Thursday, August 30, 2012

Holding Hands


Bless her heart. The hands that nurtured her children, made a beautiful home, and prepared a meal every night are no longer busy. They are idle as she sits in her room and stares at the walls, angles that go up and down monotonously, as she says. The clothes in her closet belong to the previous occupant, or so she thinks. No amount of reassurance seems to convince her otherwise. She remembers her children and grandchildren but may not remember that they were there within 10 minutes of leaving.
Of course there is George, her loving husband of 71 years. She always thought she would be the one to look after him as she did through the years, but now he cares for her, reluctant to let her out of his sight. It is so sweet the way he kisses her cheek every night before bed. It completes the day for both of them.
She still talks about her little mountain home and would much rather be there, where she also sat in recent years, but with a view of the pond and the Shenandoah and mountains beyond.  It was a home that they built together and where they spent their retirement years. She continued to work, her own cottage industry, designing and sewing beautiful window treatments for elegant homes in the area. She was talented that way, having learned to sew at her grandmother’s side.

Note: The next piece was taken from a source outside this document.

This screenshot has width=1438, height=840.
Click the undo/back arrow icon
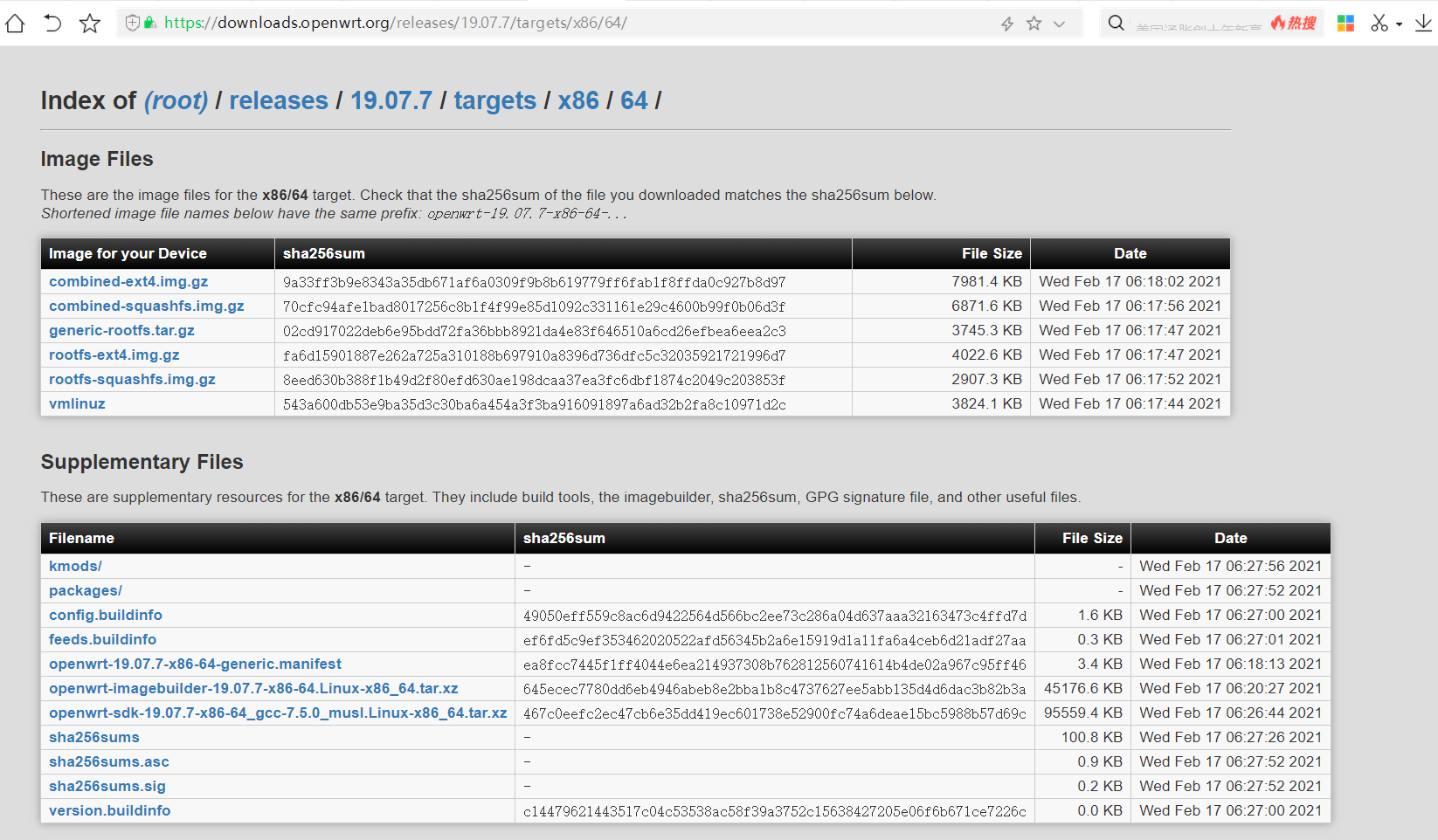click(x=52, y=24)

Great Grandmother did not like children to be idle, so Mom learned to sew buttons and moved on to making her own clothes and then clothes for her two girls. Her home, too, was decorated with beautiful fabrics turned into things made with her skilled hands. She fed and clothed us with love and creativity.

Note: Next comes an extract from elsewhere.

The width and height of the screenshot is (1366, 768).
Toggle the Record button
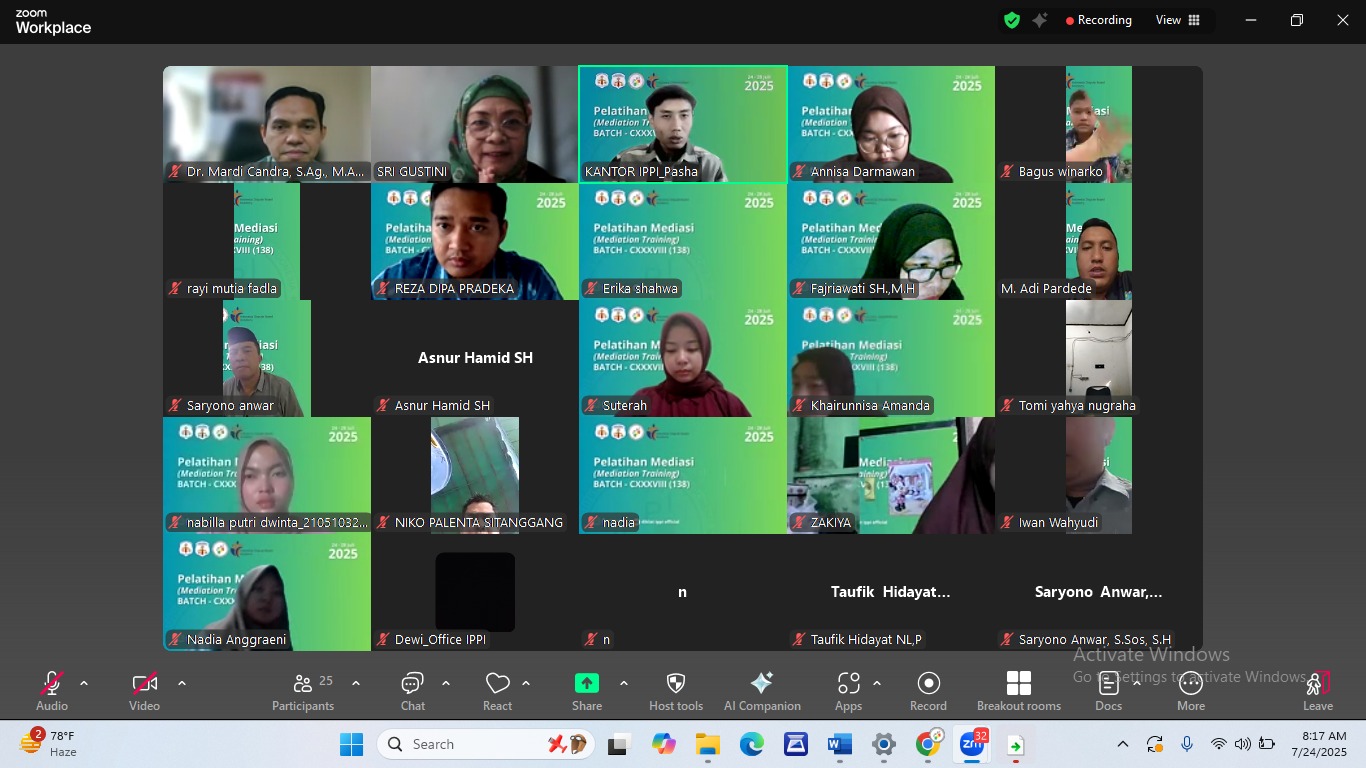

Those hands steered me to junior high school some 15 miles from home when I overslept. My little brother, pulled from his bed, slept in the backseat of our little red VW as we made the mad dash to school. Her hands, and especially her green thumb, made a beautiful flower garden where she spent many hours working the dirt and watching seedlings push through the ground. There was continuity to her garden, because she transplanted things from Grandmother’s home to hers and dug them up and moved them to the mountain home. The blossoms were a reminder of whose hands had lovingly planted them before.
We looked at a family album, and she no longer recognizes her siblings. But she recognizes her own mother who died at an early age, too young to see her five children mature into their teenage years. It was a difficult life after their mother died. And now Mother is 95 and has outlived all her siblings. Old age is cruel in many ways and strips away dignity and a sense of identity. I look at other people in the assisted living home and know that they, too, have led fascinating lives and have many stories to tell, if only their minds allowed it.
Any time that George has been in the hospital, she thinks he has gone fishing. And when she came home from the hospital, she told everyone that she had been on vacation with her family. I thought it odd at the time, but now think that she is envisioning a happier place for each of them. George would be rather be fishing, and she would like to be with loved ones, in a place with a spectacular view. Their favorite vacation spot was an Atlantic inlet where George could surf fish and she could walk along the shore and pick up shells, tasting the salt air and hearing the roar of the ocean.
Mom, I wish I could be there every day to help you maintain your dignity and pick clothes from your closet that make you feel and look lovely and lively. We could go for walks as I push you in your wheelchair, and we could spend more time outside. You have talked about walking to the Potomac. We would need better shoes for that long hike, but maybe we can take a bus. We would hold hands.